Three Models for Compliant AI Deployment
The risk profile of AI deployment varies significantly depending on the architecture. Understanding the three main models helps firms match their AI approach to their regulatory obligations.
Model 1: SaaS AI with Data Processing Agreements
Tools like Microsoft 365 Copilot, Harvey AI, or Lexis+ AI operate as cloud services. When properly configured — with UK data residency, a signed Data Processing Agreement, and appropriate access controls — they can be used for certain work. However, they remain subject to the terms of service of a third party, and the firm retains responsibility for ensuring that configuration remains appropriate. They are not appropriate for the most sensitive client matters without careful assessment.
Model 2: Private Cloud with Data Residency
Some providers offer dedicated cloud environments that keep data within a firm's own tenant or within UK/EEA data centres. This reduces but does not eliminate the third-party risk. The question of who can access the infrastructure at the cloud provider level, and under what legal compulsion, remains relevant.
Model 3: On-Premises Air-Gapped AI
The highest-compliance deployment model is on-premises AI with no external network connectivity. All processing happens on hardware within the firm's own building. No data leaves the network. No third-party access is possible. For firms handling the most sensitive client matters — litigation involving commercial secrets, high-value M&A, regulatory investigations — this is the architecture that eliminates the data sovereignty risk entirely.

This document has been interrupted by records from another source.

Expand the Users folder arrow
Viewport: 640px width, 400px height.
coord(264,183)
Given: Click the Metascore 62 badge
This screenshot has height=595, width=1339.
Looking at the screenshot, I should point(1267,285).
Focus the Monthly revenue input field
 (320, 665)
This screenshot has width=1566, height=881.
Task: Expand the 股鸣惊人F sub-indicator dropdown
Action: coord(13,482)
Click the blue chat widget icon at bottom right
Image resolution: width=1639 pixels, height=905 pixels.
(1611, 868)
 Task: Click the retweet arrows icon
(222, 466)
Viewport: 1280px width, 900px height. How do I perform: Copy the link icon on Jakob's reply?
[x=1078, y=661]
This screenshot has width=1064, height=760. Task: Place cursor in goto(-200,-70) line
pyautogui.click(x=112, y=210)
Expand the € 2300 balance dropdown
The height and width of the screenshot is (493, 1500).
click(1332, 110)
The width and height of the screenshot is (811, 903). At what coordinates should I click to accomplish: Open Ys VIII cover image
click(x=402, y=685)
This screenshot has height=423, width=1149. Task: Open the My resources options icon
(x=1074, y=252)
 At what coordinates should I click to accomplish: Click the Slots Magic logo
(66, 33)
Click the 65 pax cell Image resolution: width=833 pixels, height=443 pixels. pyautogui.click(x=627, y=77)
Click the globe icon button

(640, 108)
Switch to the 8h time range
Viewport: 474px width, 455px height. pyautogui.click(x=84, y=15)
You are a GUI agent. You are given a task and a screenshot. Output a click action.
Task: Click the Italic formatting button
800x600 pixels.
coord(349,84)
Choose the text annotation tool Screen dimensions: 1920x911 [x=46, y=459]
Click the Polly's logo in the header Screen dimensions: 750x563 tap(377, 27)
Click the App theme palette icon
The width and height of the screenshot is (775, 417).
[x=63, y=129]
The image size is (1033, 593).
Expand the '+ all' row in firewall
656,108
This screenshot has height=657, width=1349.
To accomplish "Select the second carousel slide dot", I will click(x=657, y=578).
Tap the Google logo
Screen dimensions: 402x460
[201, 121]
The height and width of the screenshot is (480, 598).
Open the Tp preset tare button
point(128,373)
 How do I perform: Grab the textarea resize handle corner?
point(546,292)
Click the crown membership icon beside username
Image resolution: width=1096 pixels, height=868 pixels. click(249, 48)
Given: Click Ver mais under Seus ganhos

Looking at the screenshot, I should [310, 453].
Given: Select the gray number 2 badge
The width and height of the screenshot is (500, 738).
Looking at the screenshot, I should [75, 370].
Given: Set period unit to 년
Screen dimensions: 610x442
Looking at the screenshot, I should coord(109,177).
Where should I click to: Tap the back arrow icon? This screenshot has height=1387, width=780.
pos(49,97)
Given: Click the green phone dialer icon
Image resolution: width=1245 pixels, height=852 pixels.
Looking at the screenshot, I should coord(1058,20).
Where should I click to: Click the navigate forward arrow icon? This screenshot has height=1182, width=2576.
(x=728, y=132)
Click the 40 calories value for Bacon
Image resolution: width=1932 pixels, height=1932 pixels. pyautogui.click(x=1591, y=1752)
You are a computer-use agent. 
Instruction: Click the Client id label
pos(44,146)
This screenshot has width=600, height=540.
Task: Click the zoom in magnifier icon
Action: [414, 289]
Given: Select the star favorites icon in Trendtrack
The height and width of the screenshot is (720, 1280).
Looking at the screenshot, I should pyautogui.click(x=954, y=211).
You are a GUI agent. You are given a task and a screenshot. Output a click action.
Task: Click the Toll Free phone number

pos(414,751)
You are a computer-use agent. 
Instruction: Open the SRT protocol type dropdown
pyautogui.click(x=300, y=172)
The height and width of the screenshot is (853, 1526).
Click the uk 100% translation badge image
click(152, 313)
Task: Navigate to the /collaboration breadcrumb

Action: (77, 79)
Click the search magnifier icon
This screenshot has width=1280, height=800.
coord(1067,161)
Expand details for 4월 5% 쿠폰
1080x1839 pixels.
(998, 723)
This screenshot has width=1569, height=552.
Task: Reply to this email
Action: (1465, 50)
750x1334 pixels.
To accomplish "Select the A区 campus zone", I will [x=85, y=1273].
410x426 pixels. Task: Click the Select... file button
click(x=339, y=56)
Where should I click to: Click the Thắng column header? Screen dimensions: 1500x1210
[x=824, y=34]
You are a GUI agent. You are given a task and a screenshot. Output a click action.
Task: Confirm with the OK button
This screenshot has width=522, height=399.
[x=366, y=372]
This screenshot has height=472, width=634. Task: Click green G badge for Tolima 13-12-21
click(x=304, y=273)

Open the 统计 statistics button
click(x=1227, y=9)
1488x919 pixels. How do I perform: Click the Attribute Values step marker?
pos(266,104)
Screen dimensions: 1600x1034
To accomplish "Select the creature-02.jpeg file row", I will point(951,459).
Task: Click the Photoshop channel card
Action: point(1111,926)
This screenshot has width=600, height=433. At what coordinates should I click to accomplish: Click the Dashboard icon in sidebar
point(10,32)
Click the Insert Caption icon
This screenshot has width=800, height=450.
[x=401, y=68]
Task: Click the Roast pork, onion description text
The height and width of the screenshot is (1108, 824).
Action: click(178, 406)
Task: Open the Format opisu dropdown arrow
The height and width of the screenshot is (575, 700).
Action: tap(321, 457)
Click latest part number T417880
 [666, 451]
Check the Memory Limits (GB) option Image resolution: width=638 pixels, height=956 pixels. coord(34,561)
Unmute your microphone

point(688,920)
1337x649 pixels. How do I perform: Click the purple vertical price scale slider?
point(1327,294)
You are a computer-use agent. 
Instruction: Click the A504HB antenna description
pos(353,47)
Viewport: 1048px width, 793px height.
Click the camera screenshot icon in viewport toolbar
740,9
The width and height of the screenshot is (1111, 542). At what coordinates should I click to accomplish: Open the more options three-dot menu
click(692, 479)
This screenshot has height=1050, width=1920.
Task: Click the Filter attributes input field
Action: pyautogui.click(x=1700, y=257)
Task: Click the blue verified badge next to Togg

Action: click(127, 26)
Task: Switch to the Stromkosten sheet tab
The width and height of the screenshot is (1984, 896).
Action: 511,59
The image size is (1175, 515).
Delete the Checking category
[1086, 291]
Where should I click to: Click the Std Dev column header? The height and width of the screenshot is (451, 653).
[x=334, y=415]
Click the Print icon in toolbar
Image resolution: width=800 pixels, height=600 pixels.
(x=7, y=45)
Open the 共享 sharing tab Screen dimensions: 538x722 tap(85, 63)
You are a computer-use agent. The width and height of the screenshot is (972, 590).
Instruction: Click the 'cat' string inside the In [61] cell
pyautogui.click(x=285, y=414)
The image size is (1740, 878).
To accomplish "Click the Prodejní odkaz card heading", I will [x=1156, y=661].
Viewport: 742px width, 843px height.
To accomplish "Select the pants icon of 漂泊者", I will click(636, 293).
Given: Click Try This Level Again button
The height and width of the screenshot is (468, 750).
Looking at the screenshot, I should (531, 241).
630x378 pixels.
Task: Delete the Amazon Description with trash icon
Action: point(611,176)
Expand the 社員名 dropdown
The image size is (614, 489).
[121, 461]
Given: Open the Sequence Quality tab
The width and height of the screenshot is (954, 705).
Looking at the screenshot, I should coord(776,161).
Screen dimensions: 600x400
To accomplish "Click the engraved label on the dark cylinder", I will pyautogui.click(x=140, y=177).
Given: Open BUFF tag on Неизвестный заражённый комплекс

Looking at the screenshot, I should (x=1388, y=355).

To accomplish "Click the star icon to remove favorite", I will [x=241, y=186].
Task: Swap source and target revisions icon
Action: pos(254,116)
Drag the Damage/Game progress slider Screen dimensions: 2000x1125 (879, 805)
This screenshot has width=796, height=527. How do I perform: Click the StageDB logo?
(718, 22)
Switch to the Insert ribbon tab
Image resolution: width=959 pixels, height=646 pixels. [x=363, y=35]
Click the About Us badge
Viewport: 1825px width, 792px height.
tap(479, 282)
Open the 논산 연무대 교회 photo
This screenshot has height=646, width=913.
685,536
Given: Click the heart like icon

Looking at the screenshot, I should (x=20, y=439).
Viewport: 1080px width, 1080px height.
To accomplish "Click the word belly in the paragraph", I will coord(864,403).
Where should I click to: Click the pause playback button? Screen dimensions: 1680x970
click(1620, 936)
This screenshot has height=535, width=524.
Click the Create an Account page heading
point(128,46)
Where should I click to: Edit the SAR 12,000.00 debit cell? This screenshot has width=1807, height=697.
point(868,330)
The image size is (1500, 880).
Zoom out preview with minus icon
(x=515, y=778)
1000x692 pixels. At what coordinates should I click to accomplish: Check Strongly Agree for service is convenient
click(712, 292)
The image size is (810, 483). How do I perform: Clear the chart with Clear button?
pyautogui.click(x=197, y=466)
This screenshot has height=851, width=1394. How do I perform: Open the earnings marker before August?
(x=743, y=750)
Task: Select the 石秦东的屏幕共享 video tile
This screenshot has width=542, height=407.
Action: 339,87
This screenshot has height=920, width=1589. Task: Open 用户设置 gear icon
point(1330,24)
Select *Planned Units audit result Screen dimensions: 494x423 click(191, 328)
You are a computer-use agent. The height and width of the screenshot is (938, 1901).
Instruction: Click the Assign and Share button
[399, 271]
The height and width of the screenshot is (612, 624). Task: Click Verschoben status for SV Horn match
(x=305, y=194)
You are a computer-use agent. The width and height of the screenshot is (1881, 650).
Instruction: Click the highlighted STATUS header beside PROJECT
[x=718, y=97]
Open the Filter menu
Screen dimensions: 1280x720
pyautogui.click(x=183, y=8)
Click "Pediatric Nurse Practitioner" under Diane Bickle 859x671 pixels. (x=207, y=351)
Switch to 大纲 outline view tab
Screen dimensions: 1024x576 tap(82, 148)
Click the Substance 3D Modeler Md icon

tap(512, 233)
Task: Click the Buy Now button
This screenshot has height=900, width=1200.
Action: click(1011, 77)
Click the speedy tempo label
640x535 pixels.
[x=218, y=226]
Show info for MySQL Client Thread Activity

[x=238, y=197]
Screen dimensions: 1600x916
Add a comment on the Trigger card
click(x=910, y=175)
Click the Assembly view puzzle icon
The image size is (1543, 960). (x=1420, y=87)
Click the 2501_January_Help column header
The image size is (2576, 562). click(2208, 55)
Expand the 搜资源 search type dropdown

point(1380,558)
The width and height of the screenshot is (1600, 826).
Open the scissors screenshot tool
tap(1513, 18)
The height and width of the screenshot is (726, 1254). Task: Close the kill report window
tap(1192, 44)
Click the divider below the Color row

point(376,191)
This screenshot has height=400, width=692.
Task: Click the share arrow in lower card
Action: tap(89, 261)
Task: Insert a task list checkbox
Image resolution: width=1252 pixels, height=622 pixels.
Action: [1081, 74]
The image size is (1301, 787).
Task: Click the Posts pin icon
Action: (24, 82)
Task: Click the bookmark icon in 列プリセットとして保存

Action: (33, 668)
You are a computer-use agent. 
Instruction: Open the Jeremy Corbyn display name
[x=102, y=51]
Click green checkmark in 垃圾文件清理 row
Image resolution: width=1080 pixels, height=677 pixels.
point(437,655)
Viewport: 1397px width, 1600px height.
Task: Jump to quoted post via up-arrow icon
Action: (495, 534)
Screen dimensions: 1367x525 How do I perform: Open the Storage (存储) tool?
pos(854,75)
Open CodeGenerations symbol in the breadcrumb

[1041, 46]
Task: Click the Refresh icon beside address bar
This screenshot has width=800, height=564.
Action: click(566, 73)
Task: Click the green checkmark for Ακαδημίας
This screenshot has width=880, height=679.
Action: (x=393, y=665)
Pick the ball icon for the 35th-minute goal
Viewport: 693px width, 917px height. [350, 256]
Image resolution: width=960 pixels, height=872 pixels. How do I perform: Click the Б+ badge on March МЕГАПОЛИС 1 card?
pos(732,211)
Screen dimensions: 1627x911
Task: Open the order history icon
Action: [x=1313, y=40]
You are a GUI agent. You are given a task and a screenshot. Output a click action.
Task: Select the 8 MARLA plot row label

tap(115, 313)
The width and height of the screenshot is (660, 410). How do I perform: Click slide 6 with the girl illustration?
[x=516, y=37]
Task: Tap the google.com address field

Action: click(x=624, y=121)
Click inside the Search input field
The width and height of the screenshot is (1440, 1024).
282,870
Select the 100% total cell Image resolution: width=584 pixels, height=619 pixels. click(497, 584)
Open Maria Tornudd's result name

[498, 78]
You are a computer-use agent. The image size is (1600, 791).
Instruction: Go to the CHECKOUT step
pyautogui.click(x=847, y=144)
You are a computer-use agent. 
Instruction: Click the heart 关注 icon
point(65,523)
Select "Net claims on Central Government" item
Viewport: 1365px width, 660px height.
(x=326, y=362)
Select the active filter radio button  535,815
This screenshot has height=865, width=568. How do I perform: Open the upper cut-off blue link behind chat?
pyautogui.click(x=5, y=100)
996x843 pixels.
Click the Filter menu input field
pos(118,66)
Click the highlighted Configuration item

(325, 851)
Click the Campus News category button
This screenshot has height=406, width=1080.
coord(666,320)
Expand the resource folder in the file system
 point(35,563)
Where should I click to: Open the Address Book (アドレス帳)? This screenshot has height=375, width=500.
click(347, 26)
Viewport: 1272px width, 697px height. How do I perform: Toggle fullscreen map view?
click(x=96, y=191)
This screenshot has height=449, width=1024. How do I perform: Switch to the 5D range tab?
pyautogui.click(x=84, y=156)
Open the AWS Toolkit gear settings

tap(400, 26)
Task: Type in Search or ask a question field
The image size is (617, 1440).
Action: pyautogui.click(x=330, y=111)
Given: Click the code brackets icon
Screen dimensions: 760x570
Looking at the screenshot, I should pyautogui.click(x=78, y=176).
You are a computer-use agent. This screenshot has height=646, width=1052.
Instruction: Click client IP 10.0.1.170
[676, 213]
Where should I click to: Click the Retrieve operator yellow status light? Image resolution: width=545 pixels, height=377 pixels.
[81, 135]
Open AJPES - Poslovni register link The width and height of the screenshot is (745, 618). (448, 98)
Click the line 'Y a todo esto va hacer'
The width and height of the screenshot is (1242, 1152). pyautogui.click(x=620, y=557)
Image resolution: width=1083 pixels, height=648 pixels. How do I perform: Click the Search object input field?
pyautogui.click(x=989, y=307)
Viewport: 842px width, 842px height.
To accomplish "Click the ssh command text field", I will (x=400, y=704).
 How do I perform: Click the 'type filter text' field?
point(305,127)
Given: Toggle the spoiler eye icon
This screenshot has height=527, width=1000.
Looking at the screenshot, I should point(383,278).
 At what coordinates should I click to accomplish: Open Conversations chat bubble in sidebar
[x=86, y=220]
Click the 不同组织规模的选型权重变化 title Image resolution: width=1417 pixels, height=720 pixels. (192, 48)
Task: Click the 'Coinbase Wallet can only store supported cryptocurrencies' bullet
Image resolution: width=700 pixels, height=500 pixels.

Nerdster Vault is built on this model. It runs entirely on-premises, with zero internet connectivity required. We demonstrate this during every deployment by unplugging the Ethernet cable during the demonstration — the system keeps running. For firms where client confidentiality is non-negotiable, that architecture is what compliance actually looks like.
Pre-Deployment Checklist for Law Firms
Before deploying any AI tool for client-facing work, firms should be able to answer yes to each of the following:
- A data processing agreement is in place with the AI provider (Article 28 UK GDPR)
- Data residency is confirmed as UK or EEA — not just claimed, but contractually guaranteed
- A confidentiality risk assessment has been conducted for the specific use cases planned
- The supervision policy for AI-assisted work is documented and communicated to fee earners
- Fee earners using AI tools have been trained on their obligations and the tool's limitations
- AI use is documented in matter files (tool used, task, reviewing solicitor)
- The tool has been assessed for compliance with SRA Code 6.3 confidentiality obligations
- A review cadence is in place to reassess compliance as tools and regulatory guidance evolve
This is a starting point, not an exhaustive list. Regulated practice areas — financial services, immigration, family — carry additional sector-specific obligations that layer on top of the SRA baseline.